**Data listing:**
____
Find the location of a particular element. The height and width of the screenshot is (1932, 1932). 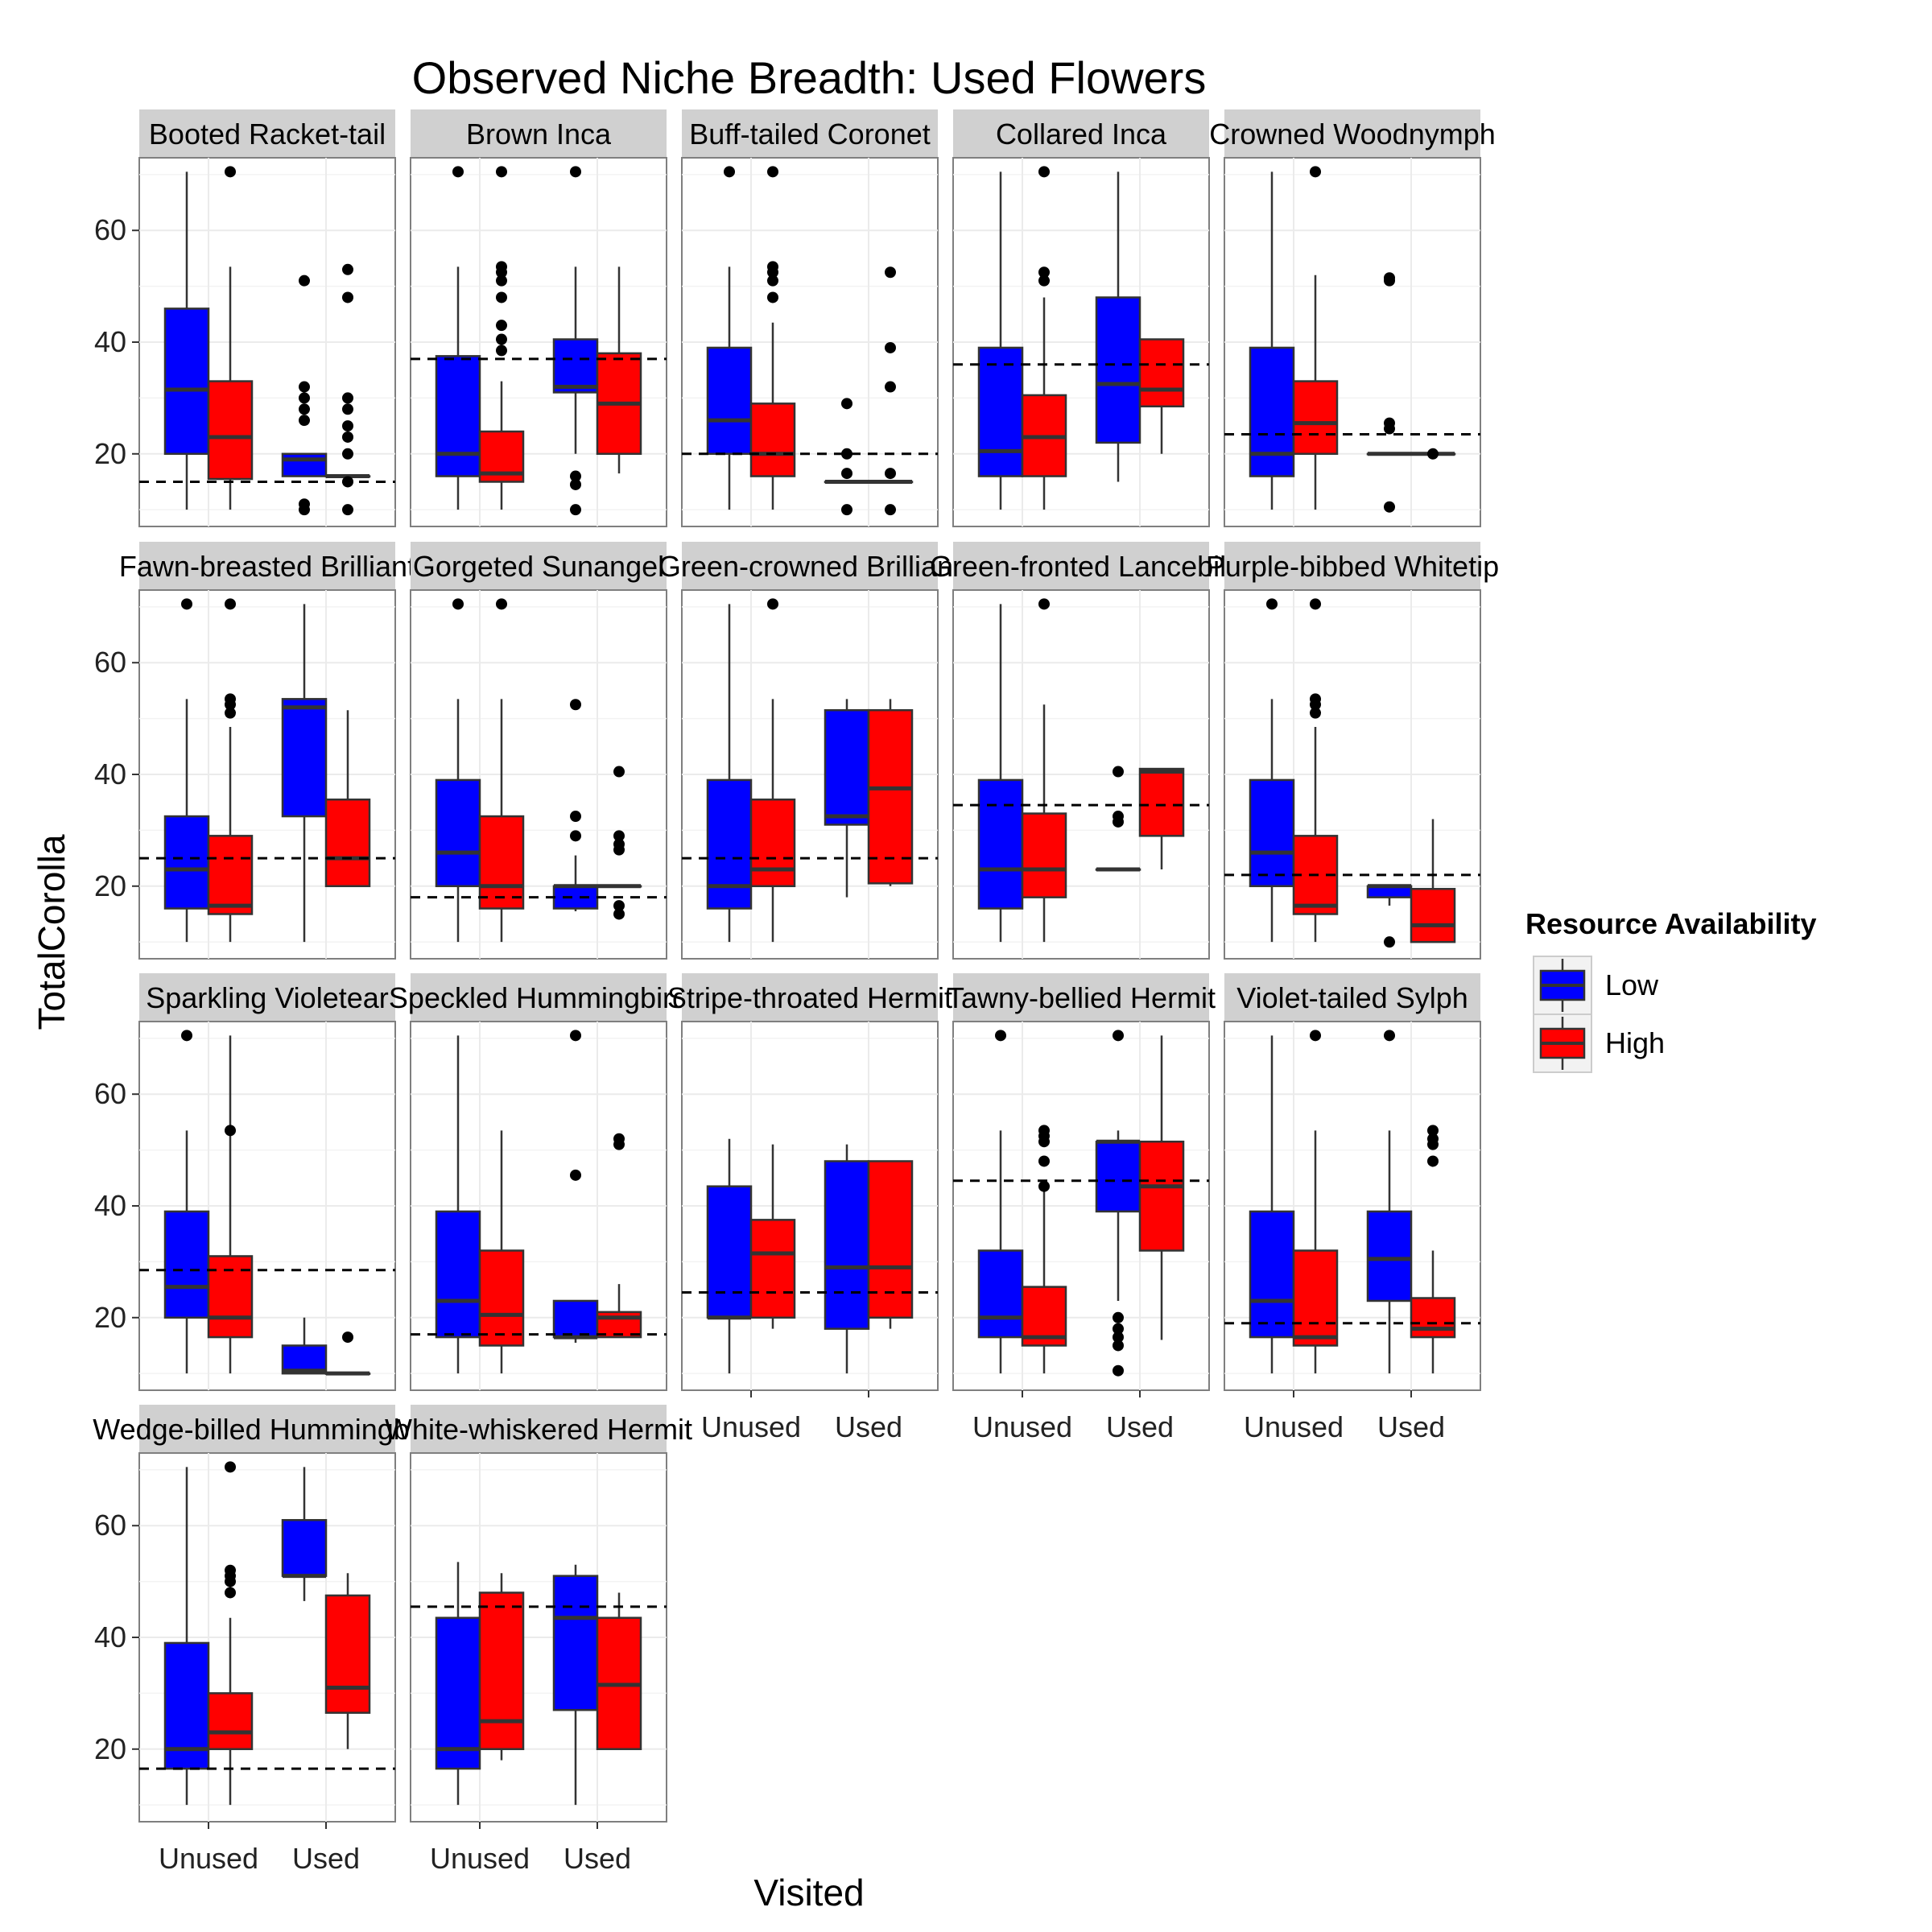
____
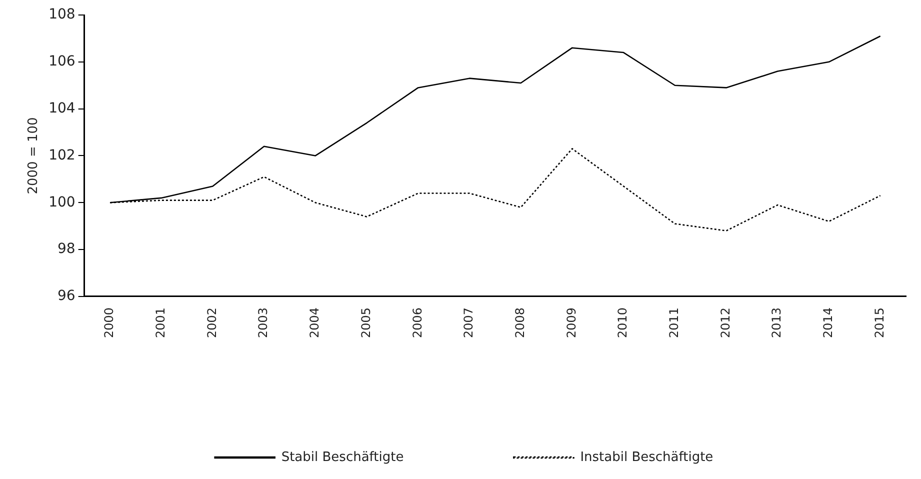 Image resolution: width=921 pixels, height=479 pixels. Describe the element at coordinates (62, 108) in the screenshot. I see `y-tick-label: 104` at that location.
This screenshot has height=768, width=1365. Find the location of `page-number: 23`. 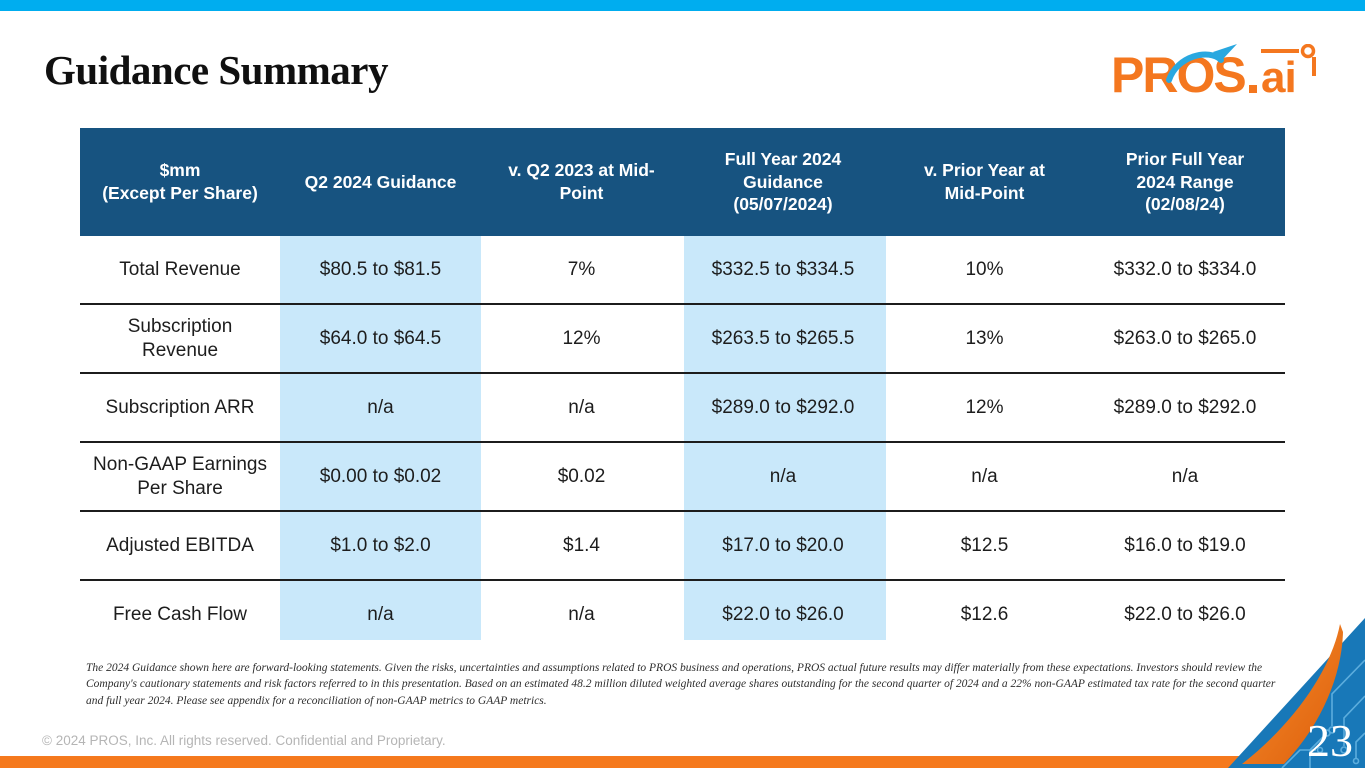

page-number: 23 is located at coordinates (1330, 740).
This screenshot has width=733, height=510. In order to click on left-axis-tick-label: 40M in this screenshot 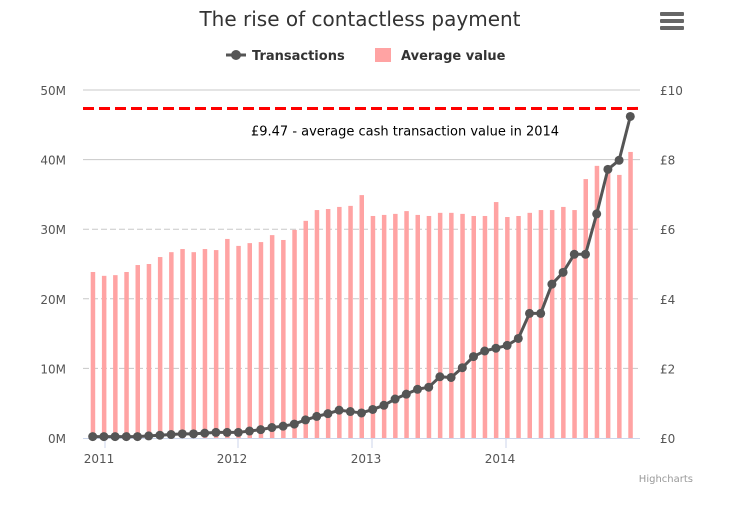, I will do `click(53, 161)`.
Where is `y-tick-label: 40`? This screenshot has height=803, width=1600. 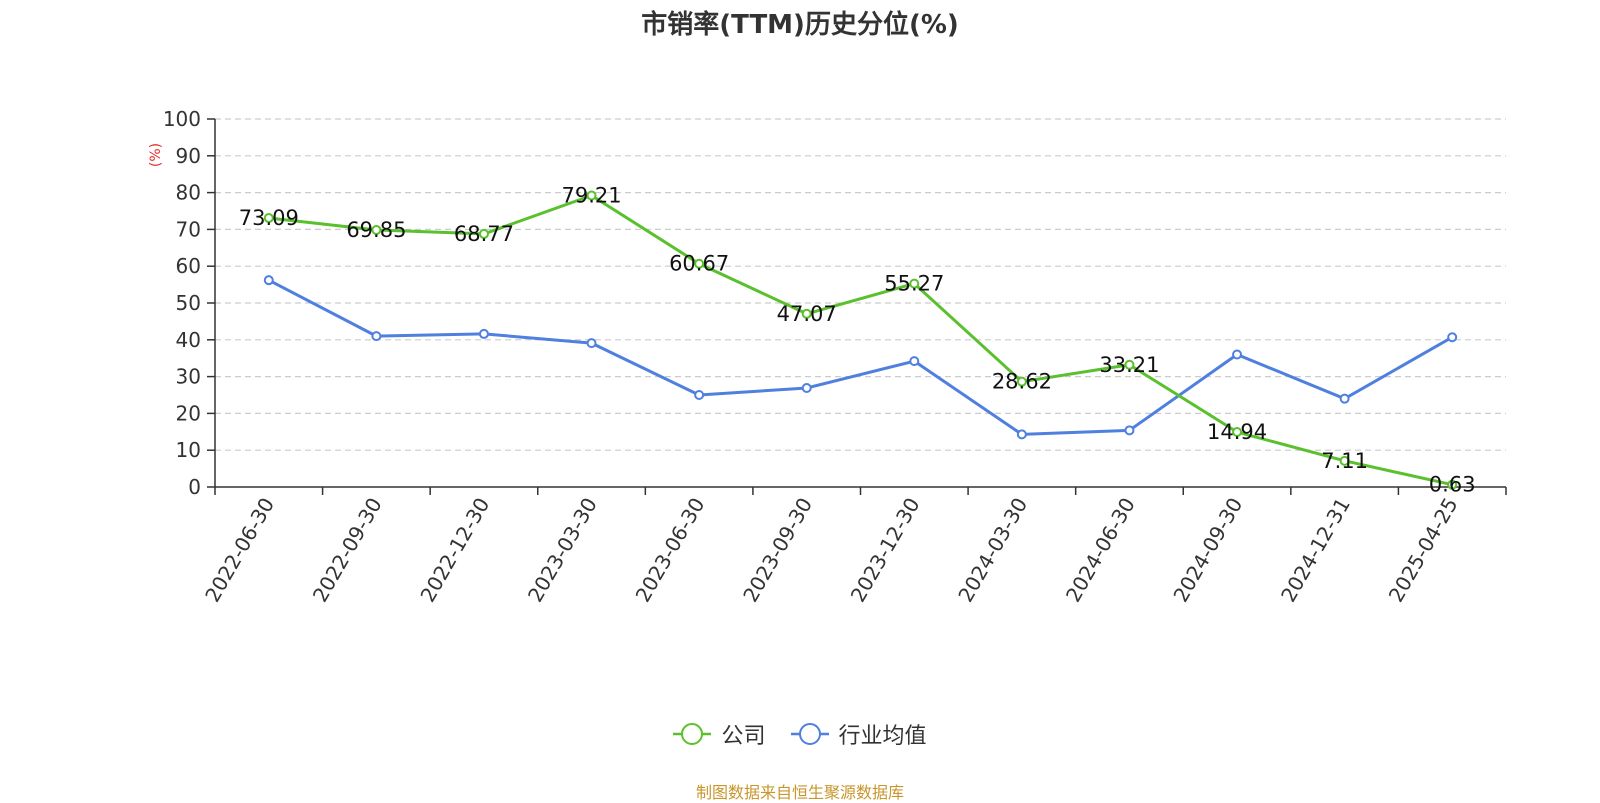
____
**Task brief:** Lay out the lines of the listing above as a Markdown table with the columns Row and Listing line, starting at the line that contains "Image resolution: width=921" and ending at the line that contains "page-number: 23 is". Skip blank lines and leave the pictures out.

**Written solution:**
| Row | Listing line |
|---|---|
| 1 |  Image resolution: width=921 pixels, height=479 pixels. Describe the element at coordinates (62, 108) in the screenshot. I see `y-tick-label: 104` at that location. |
| 2 | This screenshot has height=768, width=1365. Find the location of `page-number: 23`.  |
| 3 | page-number: 23 is located at coordinates (1330, 740). |